__The task__. Pull every line containing "agent" out of the material below.

§ §

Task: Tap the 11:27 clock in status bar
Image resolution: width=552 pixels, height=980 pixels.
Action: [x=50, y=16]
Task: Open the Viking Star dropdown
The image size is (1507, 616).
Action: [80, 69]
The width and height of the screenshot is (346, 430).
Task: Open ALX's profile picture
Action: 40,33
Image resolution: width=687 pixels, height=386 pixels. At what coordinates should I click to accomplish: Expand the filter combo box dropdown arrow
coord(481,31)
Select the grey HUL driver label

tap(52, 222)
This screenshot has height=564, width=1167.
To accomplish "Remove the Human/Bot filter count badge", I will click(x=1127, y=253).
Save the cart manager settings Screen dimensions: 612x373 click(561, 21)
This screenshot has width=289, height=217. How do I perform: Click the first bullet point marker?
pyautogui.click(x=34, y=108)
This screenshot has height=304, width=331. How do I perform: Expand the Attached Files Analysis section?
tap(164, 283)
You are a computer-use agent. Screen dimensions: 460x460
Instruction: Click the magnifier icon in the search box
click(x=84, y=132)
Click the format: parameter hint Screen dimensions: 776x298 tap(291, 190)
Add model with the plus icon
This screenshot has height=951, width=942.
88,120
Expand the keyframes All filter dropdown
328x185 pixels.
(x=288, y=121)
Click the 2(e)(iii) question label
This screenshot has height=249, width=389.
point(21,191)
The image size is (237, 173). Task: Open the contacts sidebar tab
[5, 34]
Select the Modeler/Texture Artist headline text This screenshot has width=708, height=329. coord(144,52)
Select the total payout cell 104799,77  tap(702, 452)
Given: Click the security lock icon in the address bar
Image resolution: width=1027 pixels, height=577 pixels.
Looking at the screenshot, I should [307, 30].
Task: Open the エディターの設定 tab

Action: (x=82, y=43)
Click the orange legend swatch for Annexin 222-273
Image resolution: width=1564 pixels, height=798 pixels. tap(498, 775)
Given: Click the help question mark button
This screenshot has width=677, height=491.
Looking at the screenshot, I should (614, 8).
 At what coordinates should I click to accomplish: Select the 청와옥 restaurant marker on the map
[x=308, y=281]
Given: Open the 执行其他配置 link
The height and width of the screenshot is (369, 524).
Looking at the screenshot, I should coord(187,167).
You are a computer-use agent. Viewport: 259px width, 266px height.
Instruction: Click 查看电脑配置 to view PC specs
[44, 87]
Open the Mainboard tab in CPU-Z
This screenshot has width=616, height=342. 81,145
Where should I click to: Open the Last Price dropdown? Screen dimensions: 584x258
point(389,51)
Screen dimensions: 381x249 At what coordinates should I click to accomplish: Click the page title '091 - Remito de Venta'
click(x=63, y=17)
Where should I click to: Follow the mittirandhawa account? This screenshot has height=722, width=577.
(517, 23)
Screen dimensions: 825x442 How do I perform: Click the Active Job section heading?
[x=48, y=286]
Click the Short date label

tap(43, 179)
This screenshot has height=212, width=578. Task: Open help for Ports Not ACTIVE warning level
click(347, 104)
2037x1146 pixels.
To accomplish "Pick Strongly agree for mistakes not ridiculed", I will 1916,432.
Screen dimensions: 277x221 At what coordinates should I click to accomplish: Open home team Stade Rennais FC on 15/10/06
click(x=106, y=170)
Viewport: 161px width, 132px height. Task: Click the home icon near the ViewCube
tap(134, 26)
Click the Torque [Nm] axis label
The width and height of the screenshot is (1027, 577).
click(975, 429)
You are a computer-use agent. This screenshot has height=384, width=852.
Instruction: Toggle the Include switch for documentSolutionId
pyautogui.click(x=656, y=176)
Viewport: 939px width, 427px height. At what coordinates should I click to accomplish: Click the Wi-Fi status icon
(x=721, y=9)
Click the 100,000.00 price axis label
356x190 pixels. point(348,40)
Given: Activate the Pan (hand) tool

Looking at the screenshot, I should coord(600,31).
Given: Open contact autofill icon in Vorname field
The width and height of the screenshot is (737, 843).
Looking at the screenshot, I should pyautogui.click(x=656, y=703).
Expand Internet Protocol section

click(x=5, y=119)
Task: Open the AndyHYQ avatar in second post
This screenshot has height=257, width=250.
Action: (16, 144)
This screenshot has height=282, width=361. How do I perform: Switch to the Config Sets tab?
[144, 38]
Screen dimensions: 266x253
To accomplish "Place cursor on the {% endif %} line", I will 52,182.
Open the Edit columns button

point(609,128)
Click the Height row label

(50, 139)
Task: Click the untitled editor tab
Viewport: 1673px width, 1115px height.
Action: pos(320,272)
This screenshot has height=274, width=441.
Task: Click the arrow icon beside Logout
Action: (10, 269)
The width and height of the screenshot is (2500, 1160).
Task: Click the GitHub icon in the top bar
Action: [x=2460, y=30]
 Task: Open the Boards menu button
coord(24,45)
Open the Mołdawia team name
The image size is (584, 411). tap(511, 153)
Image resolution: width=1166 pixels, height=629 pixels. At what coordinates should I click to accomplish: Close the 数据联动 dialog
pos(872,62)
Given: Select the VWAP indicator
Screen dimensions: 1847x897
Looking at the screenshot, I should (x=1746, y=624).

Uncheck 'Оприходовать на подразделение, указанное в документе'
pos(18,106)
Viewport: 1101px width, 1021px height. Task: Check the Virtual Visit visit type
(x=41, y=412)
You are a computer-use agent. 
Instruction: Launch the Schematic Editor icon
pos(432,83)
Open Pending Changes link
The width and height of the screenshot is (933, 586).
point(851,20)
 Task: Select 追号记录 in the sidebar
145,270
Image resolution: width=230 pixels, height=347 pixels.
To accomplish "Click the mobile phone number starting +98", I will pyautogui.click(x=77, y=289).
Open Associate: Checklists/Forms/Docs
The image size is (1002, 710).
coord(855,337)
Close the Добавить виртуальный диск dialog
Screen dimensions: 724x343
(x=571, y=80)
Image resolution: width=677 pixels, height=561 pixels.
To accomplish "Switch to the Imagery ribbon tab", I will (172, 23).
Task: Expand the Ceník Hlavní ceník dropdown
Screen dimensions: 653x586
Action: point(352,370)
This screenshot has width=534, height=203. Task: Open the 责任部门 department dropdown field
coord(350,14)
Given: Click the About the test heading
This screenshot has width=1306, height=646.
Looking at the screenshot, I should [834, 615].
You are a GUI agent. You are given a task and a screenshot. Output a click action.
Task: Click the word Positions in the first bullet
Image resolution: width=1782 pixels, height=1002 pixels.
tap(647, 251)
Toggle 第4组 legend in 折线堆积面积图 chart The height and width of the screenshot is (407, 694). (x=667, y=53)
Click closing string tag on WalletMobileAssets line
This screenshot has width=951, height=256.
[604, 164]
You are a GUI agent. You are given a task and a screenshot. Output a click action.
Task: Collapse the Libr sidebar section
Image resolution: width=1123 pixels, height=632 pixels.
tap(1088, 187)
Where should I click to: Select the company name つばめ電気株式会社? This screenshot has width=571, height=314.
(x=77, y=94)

§ §

__Task output__.
You are a computer-use agent. Screen dimensions: 460x460
You are a computer-use agent. Viewport: 259px width, 266px height.
You are a computer-use agent. This screenshot has height=384, width=852.
You are a computer-use agent. 
You are a GUI agent. You are given a task and a screenshot. Output a click action.
You are a GUI agent. You are given a task and a screenshot. Output a click action.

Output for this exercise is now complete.